Using LAMMPS from Kotlin, some fields looks to be interpreted as integers instead of floats

Long short story, I’m porting Mala to Kotlin

my pre-process pipeline is the following:

Python Mala has the very same args and input file

but when it’s time to lammps_extract_compute, all the fields that are 0 are fine (ie same number of them at the same indices), but the other ones are not…

If I open the logs I can spot some differences:

  • python triclinic box = (0 0 0) to (2.2598259 1.9570657 3.5698786) with tilt (-1.1299129 0 0)

  • kotlin triclinic box = (0 0 0) to (2 1 3) with tilt (-1 0 0)
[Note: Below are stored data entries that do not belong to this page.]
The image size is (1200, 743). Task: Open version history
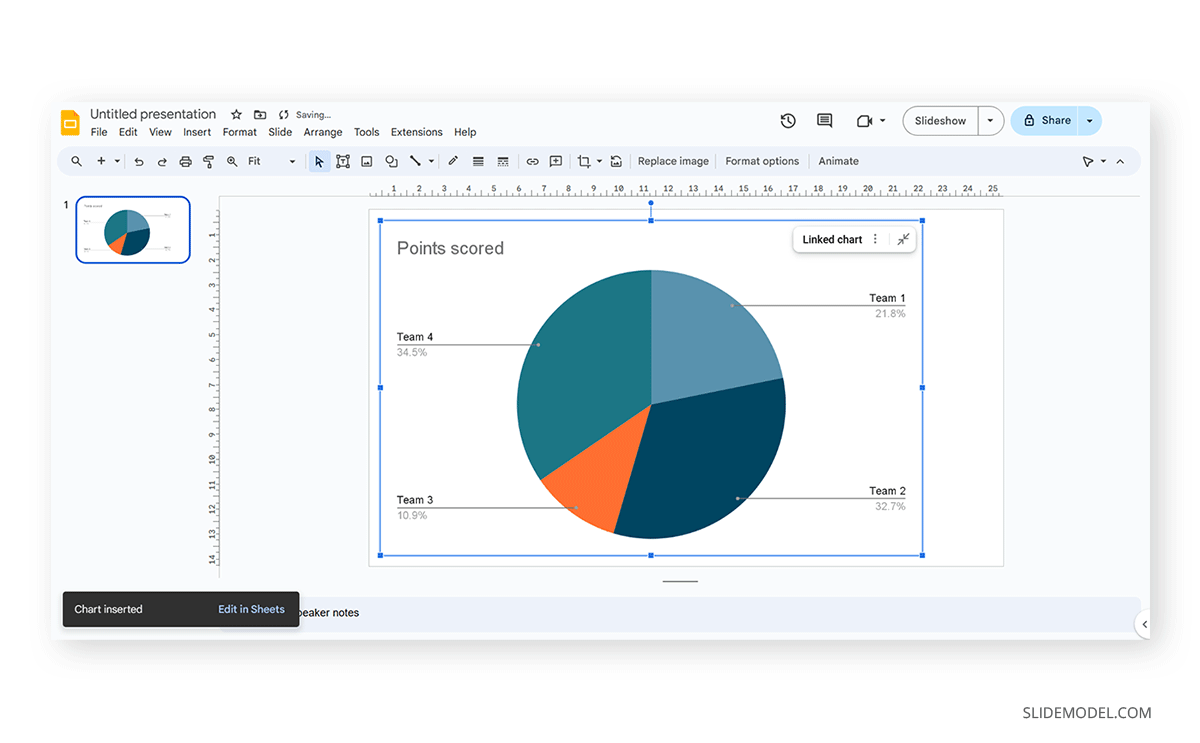[x=788, y=120]
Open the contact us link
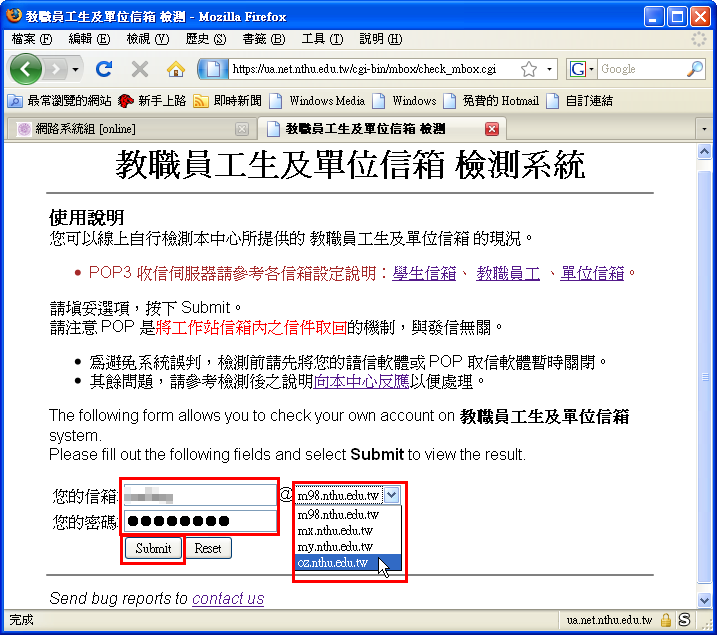 (x=228, y=598)
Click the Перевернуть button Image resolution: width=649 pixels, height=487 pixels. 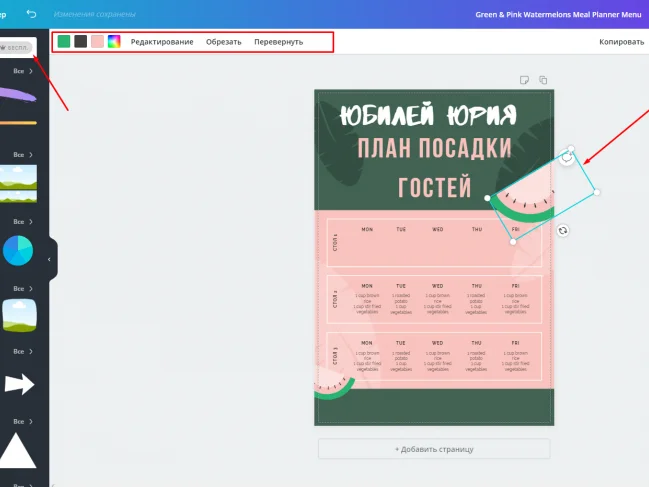coord(278,42)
  • python compute bgrid all sna/grid grid 18 18 27 4.67637 0.99363 10 0.5 1 rmin0 0 bzeroflag 0 quadraticflag 0 switchflag 1

  • kotlin compute bgrid all sna/grid grid 18 18 27 4.67637 0 10 0 1 rmin0 0 bzeroflag 0 quadraticflag 0 switchflag 1

  • python variable rcutneigh equal 2.0*4.67637*0.5

  • kotlin variable rcutneigh equal 2.0*4.67637*0

  • python

  master list distance cutoff = 6.67637
  ghost atom cutoff = 6.67637
  binsize = 3.338185, bins = 2 1 2
  • kotlin
  master list distance cutoff = 0
  ghost atom cutoff = 0
  binsize = 3, bins = 1 1 1

For the life of me, I cant get to find the culprit, does anybody see where the problem might be?

Thanks in advance

Ps: at the same gist, you can find the input and the compute file and the python and kotlin logs

On this I can only comment with a quote from a movie: Smokey, my friend, you are entering a world of pain.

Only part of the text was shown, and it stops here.